Poco antes habían descargado y metido bajo techo el último carro de hierba, la cual
formaba parte del sustento de los animales durante el invierno. Con ello habían dado fin
a una de las distintas y duras recolecciones del campo, consistente en segar a dalle los
prados, picarlo varias veces a fin de que cortara bien, dar repetidas vueltas a los hilos
hasta que la hierba estuviera convenientemente seca, y, por último, el acarreo, siempre
pendientes del cielo, esperando que no lloviera.
Por fin, el padre, al tiempo que plegaba el periódico, dijo:
-Anda, Liborio, hijo; suelta las vacas y llévalas a la dehesa, que yo voy al lavadero a
ayudar a tu madre a subir los calderos de ropa.
Liborio, hijo único (cosa rara en el pueblo) y en los umbrales de la mocedad, cerró la
novela, echó un trago de vino y con un lacónico "voy", se dirigió hacia la
cuadra.
Con las dos vacas de la yunta y otra que estaba criando, atravesó casi todo el pueblo por
la calle de Abajo en dirección a la dehesa comunal próxima al mismo. Las metió y
tranquilamente, bien tieso, con el pecho fuera, marcando paquete y con las manos en los
bolsillos: "con trazas de chulo putas", que decía su padre cuando le veía
caminar así, comenzó a desandar el camino.
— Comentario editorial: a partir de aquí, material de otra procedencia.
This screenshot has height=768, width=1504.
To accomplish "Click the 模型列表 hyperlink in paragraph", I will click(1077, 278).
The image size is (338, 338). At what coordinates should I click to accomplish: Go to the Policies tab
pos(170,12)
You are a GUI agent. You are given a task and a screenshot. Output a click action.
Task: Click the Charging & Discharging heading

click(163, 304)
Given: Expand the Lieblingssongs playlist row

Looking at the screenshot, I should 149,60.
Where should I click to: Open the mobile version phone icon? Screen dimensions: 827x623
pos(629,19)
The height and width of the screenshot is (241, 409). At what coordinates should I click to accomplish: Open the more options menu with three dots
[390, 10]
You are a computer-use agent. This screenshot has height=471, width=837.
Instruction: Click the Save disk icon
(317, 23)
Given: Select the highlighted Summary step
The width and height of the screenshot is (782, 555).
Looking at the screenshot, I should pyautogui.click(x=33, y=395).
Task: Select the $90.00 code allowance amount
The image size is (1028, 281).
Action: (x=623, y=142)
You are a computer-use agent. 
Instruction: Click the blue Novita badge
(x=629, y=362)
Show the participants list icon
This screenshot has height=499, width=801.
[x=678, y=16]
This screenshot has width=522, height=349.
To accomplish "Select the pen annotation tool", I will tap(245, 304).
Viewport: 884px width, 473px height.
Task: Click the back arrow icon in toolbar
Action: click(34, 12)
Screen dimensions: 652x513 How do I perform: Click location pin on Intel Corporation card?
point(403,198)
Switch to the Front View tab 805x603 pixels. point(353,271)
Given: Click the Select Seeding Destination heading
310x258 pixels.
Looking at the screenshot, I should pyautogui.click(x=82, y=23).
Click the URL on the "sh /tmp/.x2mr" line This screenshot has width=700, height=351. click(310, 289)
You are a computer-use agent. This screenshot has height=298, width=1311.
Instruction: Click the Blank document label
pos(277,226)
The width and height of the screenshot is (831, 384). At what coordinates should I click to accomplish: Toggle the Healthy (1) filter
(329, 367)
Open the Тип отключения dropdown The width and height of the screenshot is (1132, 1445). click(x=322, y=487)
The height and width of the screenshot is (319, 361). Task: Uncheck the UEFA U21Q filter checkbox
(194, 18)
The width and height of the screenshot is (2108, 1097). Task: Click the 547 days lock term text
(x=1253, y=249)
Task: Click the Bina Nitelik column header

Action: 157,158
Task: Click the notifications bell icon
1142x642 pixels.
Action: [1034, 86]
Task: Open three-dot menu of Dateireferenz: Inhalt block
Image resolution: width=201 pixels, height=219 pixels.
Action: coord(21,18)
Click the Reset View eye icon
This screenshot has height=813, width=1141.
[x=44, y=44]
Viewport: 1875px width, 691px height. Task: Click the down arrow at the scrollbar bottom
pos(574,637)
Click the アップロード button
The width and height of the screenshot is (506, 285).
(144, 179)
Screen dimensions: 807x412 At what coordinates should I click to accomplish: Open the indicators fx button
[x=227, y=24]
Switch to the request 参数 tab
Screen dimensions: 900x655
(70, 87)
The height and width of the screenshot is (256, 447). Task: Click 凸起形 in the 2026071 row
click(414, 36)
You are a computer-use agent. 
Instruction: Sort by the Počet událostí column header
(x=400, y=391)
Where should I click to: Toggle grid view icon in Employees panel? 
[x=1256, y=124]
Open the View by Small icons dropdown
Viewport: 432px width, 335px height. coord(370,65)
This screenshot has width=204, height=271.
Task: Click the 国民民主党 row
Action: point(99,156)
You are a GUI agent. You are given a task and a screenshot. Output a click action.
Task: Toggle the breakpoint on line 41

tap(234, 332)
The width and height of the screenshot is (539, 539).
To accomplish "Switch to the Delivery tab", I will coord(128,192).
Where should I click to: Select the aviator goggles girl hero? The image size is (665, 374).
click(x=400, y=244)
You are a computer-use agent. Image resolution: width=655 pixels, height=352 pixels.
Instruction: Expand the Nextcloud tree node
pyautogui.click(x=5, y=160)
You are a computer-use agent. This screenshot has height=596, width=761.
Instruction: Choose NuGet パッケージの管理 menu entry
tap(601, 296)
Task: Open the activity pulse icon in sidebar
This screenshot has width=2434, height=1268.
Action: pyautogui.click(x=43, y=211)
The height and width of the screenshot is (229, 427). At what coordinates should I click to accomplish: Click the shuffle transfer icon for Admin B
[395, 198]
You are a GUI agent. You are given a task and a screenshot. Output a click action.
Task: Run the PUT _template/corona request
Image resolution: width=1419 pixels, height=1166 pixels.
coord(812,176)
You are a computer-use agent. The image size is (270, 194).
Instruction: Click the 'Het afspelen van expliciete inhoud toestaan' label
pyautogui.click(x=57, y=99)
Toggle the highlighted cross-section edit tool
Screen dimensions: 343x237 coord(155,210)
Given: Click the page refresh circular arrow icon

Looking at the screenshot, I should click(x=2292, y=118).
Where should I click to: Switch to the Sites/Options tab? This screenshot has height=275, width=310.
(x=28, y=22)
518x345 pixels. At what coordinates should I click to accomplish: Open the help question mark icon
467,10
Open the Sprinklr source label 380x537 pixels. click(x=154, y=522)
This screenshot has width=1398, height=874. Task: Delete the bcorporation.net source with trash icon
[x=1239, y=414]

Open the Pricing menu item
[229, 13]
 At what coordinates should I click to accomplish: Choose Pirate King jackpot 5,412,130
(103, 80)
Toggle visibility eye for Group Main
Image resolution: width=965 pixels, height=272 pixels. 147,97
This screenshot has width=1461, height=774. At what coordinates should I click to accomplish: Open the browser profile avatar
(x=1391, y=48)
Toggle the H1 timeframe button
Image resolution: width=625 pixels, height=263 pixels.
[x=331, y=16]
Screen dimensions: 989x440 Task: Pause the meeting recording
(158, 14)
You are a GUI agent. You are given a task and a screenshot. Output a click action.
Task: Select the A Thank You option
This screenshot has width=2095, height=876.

Al desembocar en una plazoleta donde las mujeres, sentadas a la sombra de unas acacias o
al solete, según época y tiempo, acostumbraban a darle con gusto y por igual a lengua y
aguja, las cuatro que allí había no le dejaron ni saludar: estaba claro, lo tenían
planeado. En cuanto le vieron asomar, abandonaron con inusitada celeridad, y a la par, sus
labores, y se abalanzaron sobre él, gritando: "A contarle los perrillos". Lo
derribaron, y mientras una le sujetaba las piernas, abrazada a ellas, dos se encargaban de
los brazos, en tanto que la Tomasa, sin el más mínimo rubor, le desabrochaba la
bragueta. Por fin había llegado el momento de rendirse, cual oveja ante su esquilador, a
aquella tradición paralela a la "oficial", y que, precisamente por serlo,
escapaba en ocasiones al único control posible, que era el del sentido común, pero cuya
espontaneidad y frescura compensaban los inevitables excesos en su cumplimiento y en
cualquier sentido.
Aunque era inútil, al principio intentó resistirse, cosa que, como era lógico,
enardeció aún más a aquellas cuatro mujeres casadas y todavía jóvenes, porque casadas
habían de ser las que dieran, en representación de todas las demás, su visto bueno al
"nuevo mozo", anticipándose, como siempre sucedía, al reconocimiento como tal
por parte de todos los mozos del pueblo durante una merienda, convenientemente regada y
que corría a cuenta del pobre neófito.
Así que la Tomasa, la más joven y atrevida, consiguió sin excesivas dificultades
abrirle "la sacristía", como ellas decían, los gritos y las risas resonaron
triunfantes en la tarde ya veraniega. "sácale el cura, que lo veamos todas",
decía una. Y la Tomasa: "que no se lo encuentro". Y otra: "a ver si no
tiene..." "Sí, aquí lo tengo; ¡y vaya, vaya!..., exclamó la Tomasa. "A
ver, a ver..., clamaban las otras.
Cuando ya estuvo su encogido y desmayado "cura" bien visible, la Tomasa apuntó:
"Para que un cura pueda decir bien la misa son necesarios los dos monaguillos
¿no?" "¡Venga, sácaselos también, y que los veamos todas!" -pidieron
las otras.
Así lo hizo. Y después de contemplar las cuatro a sus anchas las vergüenzas del pobre
Liborio, la Tomasa, sin el menor reparo, cogió su caído badajo y dijo a las demás:
"Venga; a contarle los perrillos. Que cada una diga uno". Y comenzó ella misma:
"Por la Luna del tío Garranchito". Y continuaron las demás. se trataba
de darle un tirón nombrando a la vez un perro del pueblo y a su amo, como a las orejas en
los cumpleaños, pero con ganas. "Por el Sol del Tomelosé"... "Por
el Madero del Churris..." Por la Chata del tío Matraco..." Los respectivos
tirones y consabidas frases iban acompañados de procaces comentarios, unas veces de
elogio y otras de burla: "Poco pelo tienes, así que poca alegría..." "Te
tiene que crecer un poquito más el badajo, amiguito..." "Pero a lo ancho no,
que ya está bien..." "No está mal el conjunto ¿verdad?"...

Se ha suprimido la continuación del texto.